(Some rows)
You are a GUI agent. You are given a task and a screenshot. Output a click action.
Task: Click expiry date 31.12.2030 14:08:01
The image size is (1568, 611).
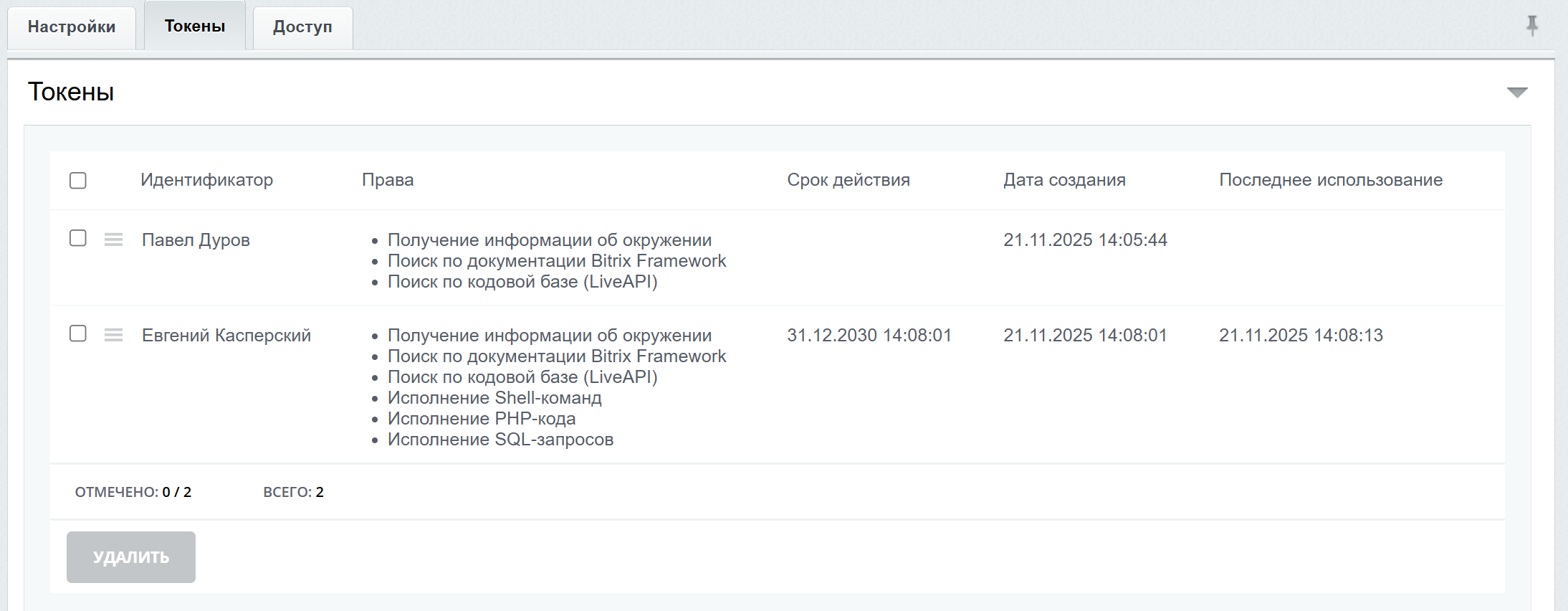coord(869,336)
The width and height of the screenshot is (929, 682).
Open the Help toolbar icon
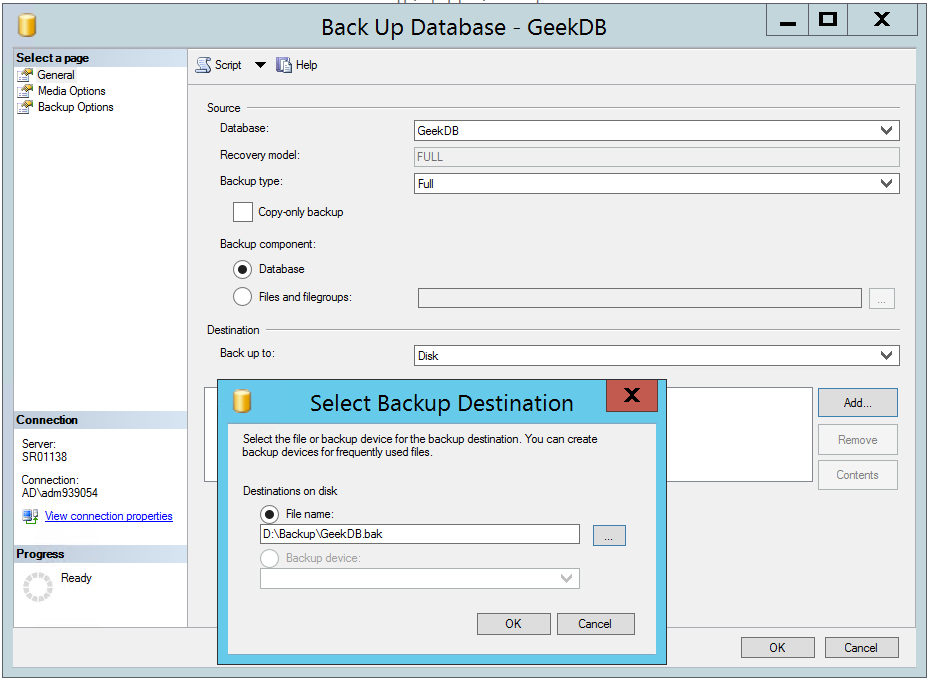[284, 65]

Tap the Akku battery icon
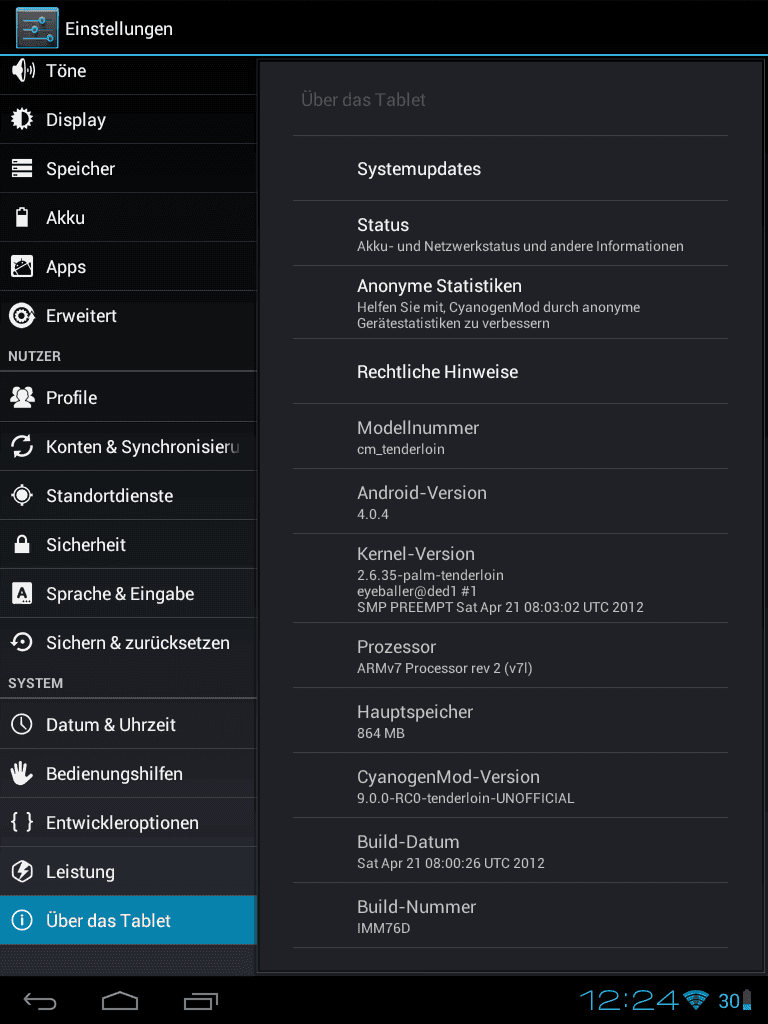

• TO DO:
Print the rows again word for word, starting at the line that contains "The width and" and going through the end of the rows. Leave the pictures out.

• REPLY TO THE TASK:
The width and height of the screenshot is (929, 682).
Open the Help toolbar icon
[284, 65]

Tap the Akku battery icon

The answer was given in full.